In the Industrial North at the end of the 1970s, people were at work with hands and machinery to make things we all use. In the mid 80s, in Wisconsin, they built supercomputers; at the same time, near Boston, they typed on desktop computers. In New York City, in the early 90s, people stood on stock floors, trading. In 1995, in Omaha, they sat at computers, cold calling as telemarketers; and in Cleveland, in that same year, they used their human skills in traditional ways to once again craft products we all depend on. Work, work, work--we spend the better part of our lives on the job, be it in a factory or an antiseptic office, or somewhere else in the vast assembly line in between. Tireless photographer Lee Friedlander, the maniacally inclusive but blessedly nonchalant cataloguer of Americana--her monuments, jazz musicians and urban landscapes--here presents 16 years of Americans at work. A collection of commissioned portfolios, some made at the request of art institutions, others at the behest of company CEOs, Lee Friedlander At Work also documents, albeit subtly, 16 years of one of America's most exceptional and hard-working photographers at work.
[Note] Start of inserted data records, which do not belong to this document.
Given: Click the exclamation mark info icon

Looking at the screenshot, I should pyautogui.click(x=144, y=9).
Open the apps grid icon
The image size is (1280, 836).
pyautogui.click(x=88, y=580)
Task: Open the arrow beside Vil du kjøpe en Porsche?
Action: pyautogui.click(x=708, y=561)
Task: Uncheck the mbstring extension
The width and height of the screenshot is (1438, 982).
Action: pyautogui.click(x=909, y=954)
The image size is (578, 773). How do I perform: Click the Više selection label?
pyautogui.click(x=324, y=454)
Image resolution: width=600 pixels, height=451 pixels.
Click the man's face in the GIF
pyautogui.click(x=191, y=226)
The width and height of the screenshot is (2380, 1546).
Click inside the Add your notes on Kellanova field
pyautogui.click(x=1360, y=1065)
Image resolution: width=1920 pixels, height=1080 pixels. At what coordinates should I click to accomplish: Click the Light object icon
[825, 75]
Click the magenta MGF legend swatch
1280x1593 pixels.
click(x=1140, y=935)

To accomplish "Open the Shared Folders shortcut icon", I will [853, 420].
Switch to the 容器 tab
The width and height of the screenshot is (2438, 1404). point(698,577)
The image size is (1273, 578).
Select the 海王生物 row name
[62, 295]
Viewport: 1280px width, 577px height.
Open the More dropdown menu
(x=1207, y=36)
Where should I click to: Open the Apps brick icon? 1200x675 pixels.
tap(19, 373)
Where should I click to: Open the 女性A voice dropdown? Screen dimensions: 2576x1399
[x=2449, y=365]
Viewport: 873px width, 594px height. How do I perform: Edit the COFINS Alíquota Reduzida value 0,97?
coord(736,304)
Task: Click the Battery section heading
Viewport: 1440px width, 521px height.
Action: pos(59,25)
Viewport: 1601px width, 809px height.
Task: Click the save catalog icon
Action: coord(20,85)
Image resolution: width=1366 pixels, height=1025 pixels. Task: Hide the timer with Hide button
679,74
Lee Friedlander is a seminal American photographer known for his innovative images of city streets. Often featuring candid portraits of people, signs, and reflections of himself in store front windows, Friedlander’s street photography captures the unexpected overlaps of light and content in urban landscapes. “I’m not a premeditative photographer,” he has said. “You don’t have to go looking for pictures. The material is generous. You go out and the pictures are staring at you.”
Born on July 14, 1934 in Aberdeen, WA, he studied at the Art Center College of Design in Pasadena before moving to New York in 1956. Influenced by the work of Eugène Atget and Walker Evans, he attempted to see things as if a step removed, spontaneously reacting to all the potential images in front of him. Along with Diane Arbus and Garry Winogrand, Friedlander was represented in the historic “New Documents” exhibition at The Museum of Modern Art in 1967, curated by John Szarkowski. He went on to publish his acclaimed photobook The American Monument in 1976. More recently, in 2010, Friedlander published America by Car, a book which was accompanied by an exhibition at the Whitney Museum and featured a series of photos that were taken on road trips from behind the wheel of rental cars. The artist continues to live and work in New York, NY. Today, his photographs are held in the collections of the Art Institute of Chicago, The Metropolitan Museum of Art in New York, the Los Angeles County Museum of Art, and the Victoria and Albert Museum in London, among others.